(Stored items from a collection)
++++++++++++++++++++

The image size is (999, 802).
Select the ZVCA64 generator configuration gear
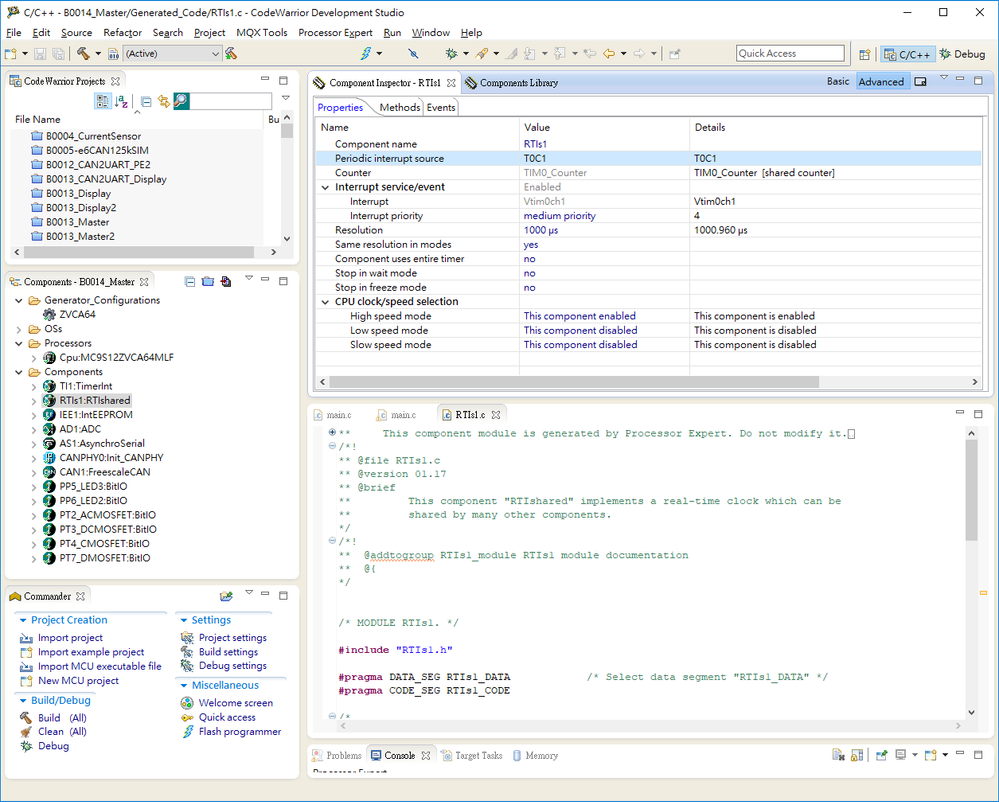tap(50, 314)
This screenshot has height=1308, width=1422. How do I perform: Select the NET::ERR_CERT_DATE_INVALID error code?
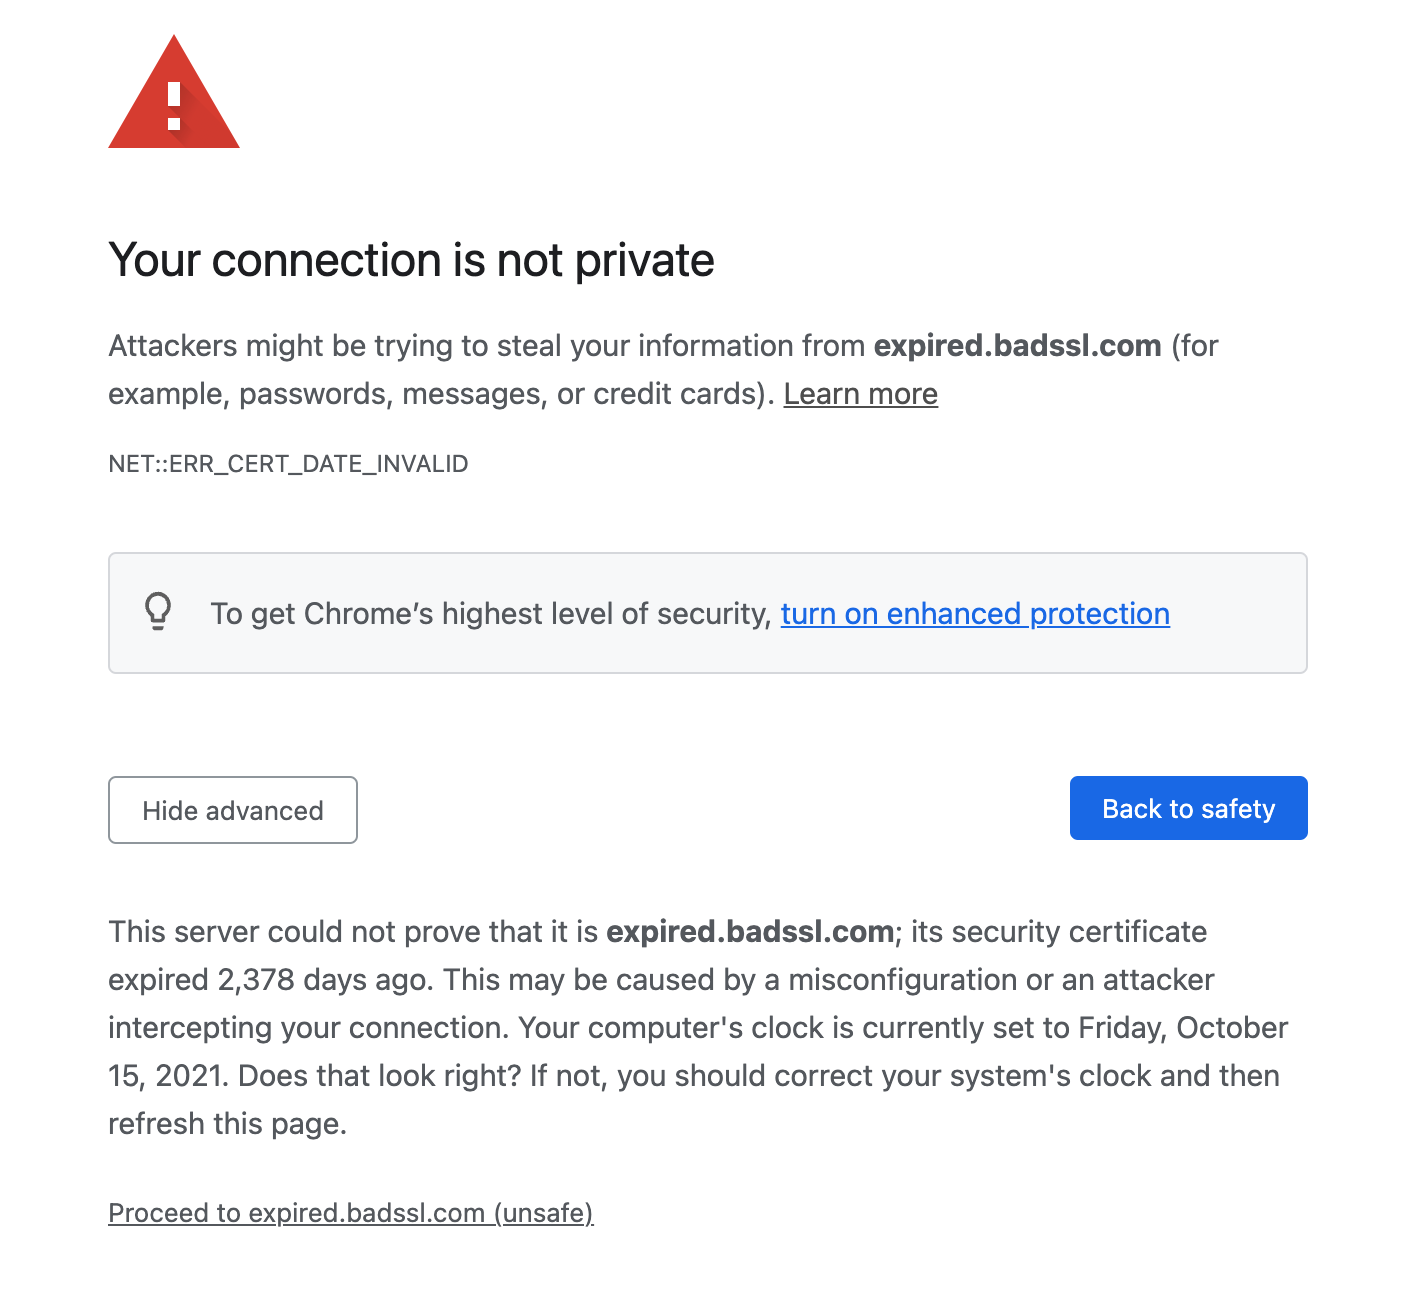[288, 463]
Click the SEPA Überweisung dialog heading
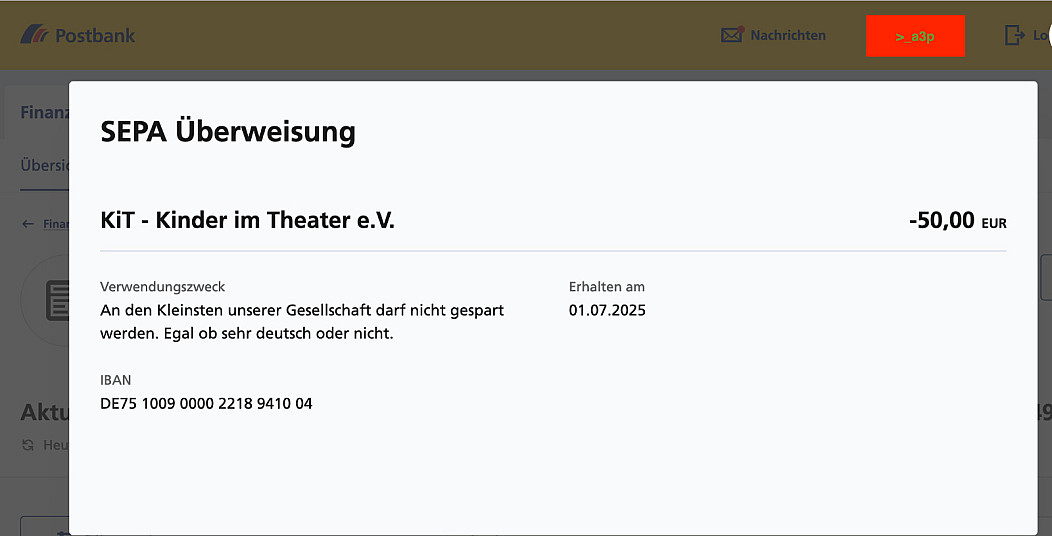1052x536 pixels. [228, 131]
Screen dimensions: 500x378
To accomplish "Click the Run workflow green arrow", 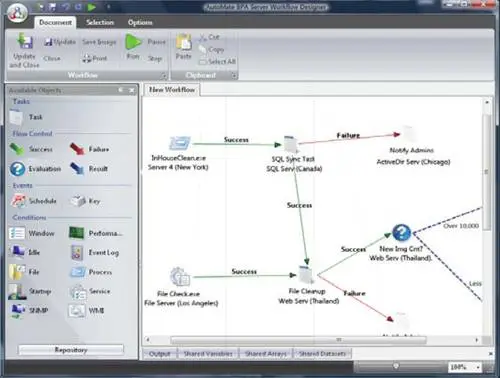I will tap(133, 42).
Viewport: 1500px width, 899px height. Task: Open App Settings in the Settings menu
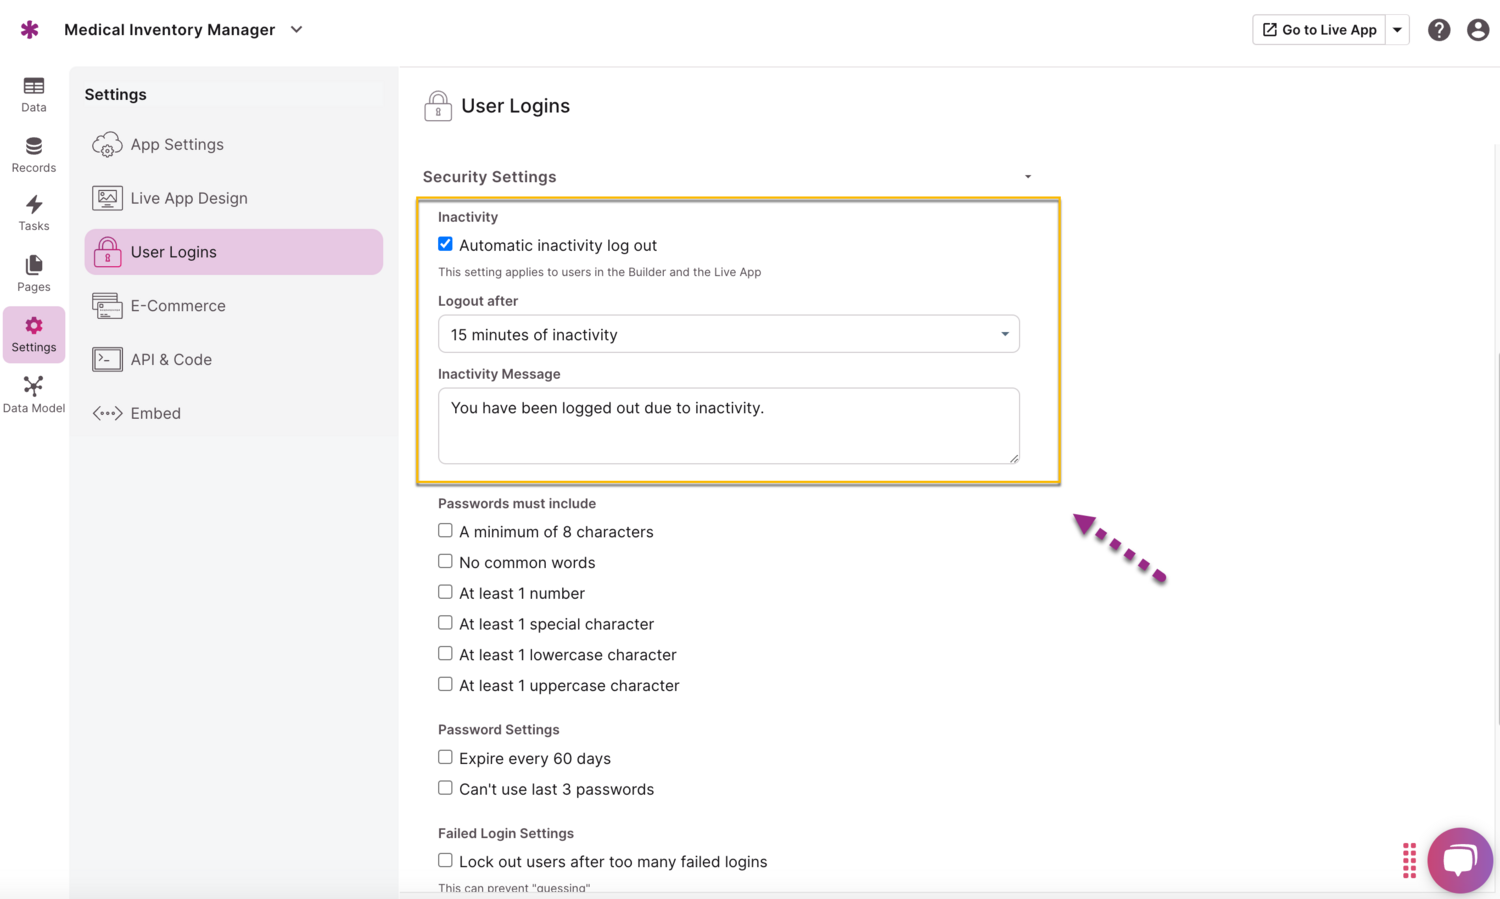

++++++++++++++++++++

WHAT YOU WILL DO. Reproduce only the lines running from the beginning of the entries above to the line holding "Screen dimensions: 500x378", inclusive. Pictures stay out of the copy.

WRITTEN SOLUTION.
The image size is (999, 802).
Select the ZVCA64 generator configuration gear
tap(50, 314)
This screenshot has height=1308, width=1422. How do I perform: Select the NET::ERR_CERT_DATE_INVALID error code?
[288, 463]
Click the SEPA Überweisung dialog heading
1052x536 pixels. [228, 131]
Screen dimensions: 500x378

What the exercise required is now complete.